Старший мгновенно рванулся в сторону и исчез за углом, через минуту тут же вывернулся назад, осуждающе прищурился на орущего во все горло брата и независимо сказал:
— Да не брал я твой ножик, на, обыщи, обыщи! — Он вывернул карманы штанов.
— Видишь?.
— Ты схоронил…
— Ничего я не хоронил, по своему делу за угол бегал…
Захар, невольно расхохотавшись, подхватил младшего внука на руки, подбросил вверх. Слезы у того вмиг высохли, и он с восторгом завизжал.

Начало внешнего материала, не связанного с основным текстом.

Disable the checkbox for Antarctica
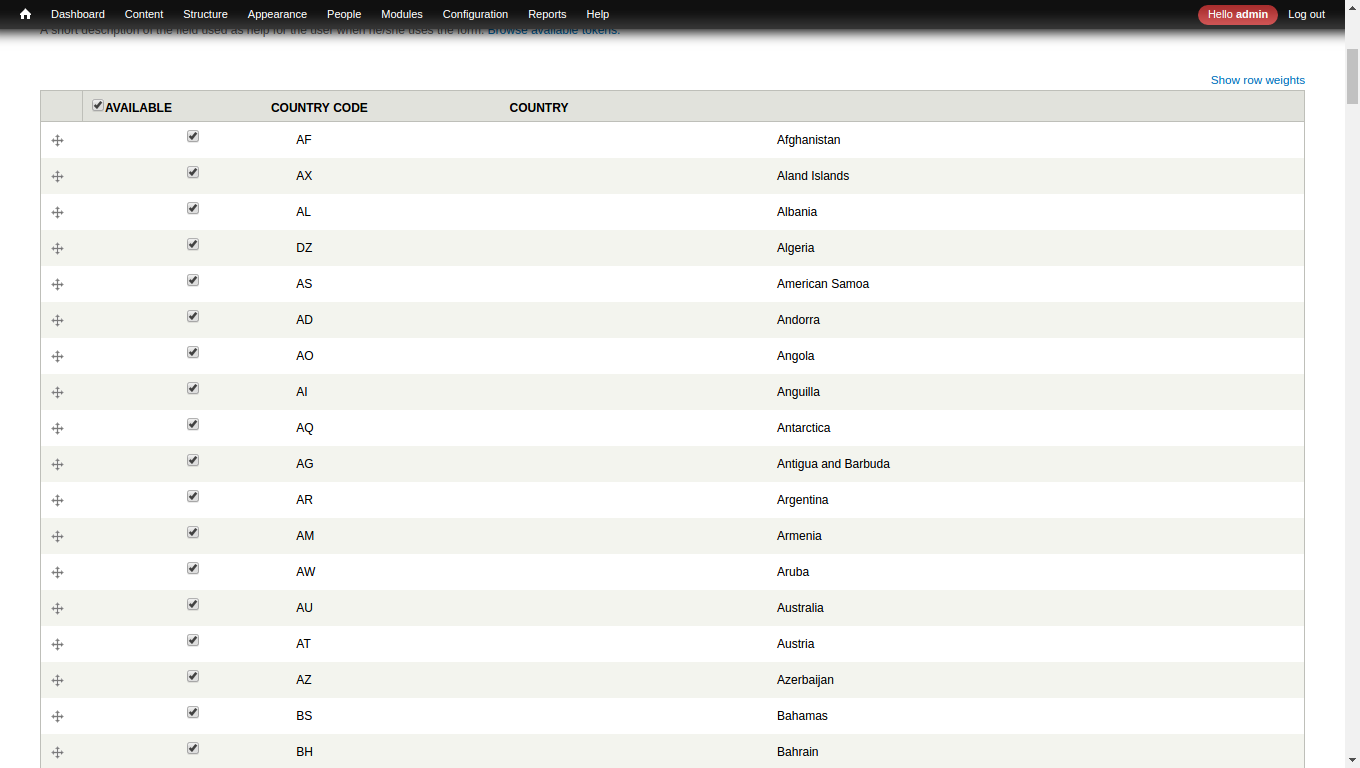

— Дед, не урони! Не урони! Ух!
— Не уроню, не бойся, — пообещал Захар, поставил Толика на землю, уже начинавшую браться проплешинами; мимо прошел Кешка Алдонин, сдержанно, не говоря ни слова, кивнул, и Захар опять сгорбился, задумался, а через несколько дней уже шагал по темным, еще более затвердевшим к весне дорогам с мешком за плечами, с топором за поясом; дальние родственники по материнской линии попросили его прийти помочь переложить дом, и он тотчас же и собрался, и хотя теперь можно было добраться до нужного места и автобусом, он пошел пешком, окольными, тихими дорогами, и вышел рано, на зорьке, рассчитывая к вечеру, к темноте быть на месте. Он прошел мимо Соловьиного лога; разводья оврагов продвинулись от него далеко в поле, но все они сейчас были охвачены густо и дружно подраставшим лесом, только в одном месте в половодье вода опять поработала, и Захару пришлось делать большой крюк, потому что один из размывов пересек дорогу. Захар остановился на какой-то возвышенности, откуда далеко были видны окрестные поля, склоны Соловьиного лога; талые воды еще полностью не хлынули, привольно затопляя лог; верхние заусенцы оврагов резко темнели в сдерживающих заслонах тополей, ивняка, ясеня. Захар долго любовался на посадки, припоминая молодость, отыскал взглядом несколько старых ракит, обозначавших место подворья Фомы Куделина. «Не эабыть бы сказать Егору да и председателю, чтобы сами сюда наведались, объехали здесь все кругом. Все-таки много земли зря пропало, сколько лет была бесприглядная…». А ведь еще в самом начале колхозов он подумывал облесить склоны оврагов, закрепить кустарником слабые места, но потом так и не успел, вон как расползлось… Если в тогда народ не поднялся, еще бы на версту кругом землю попортило бы…
Горькая, застарелая боль души как бы остановилась, задержалась где-то у самого сердца; Захар почувствовал ее саднящую тяжесть и натужно шевельнул плечами, затем освободился от заплечного мешка и, осторожно присев на корточки, стал закуривать. От первой же затяжки боль усилилась, и он вынужден был встать, распрямиться. Текли вокруг весенние, в еле уловимой дымке поля, текли смутные голубовато-прозрачные тени, и казалось Захару, что никакой жизни не было, все лишь мелькнуло в какой-то горячечной мгле, мелькнуло, растаяло, и остались одни неясные клочья; на него словно опустилась тьма, черная, блестящая, опустилась и пропала, но он все равно знал, что она была. Знал, что и жизнь была и есть, идет, продолжается, по-прежнему рождаются и растут дети; он попытался, справиться с собою, неуверенно уыбнулся.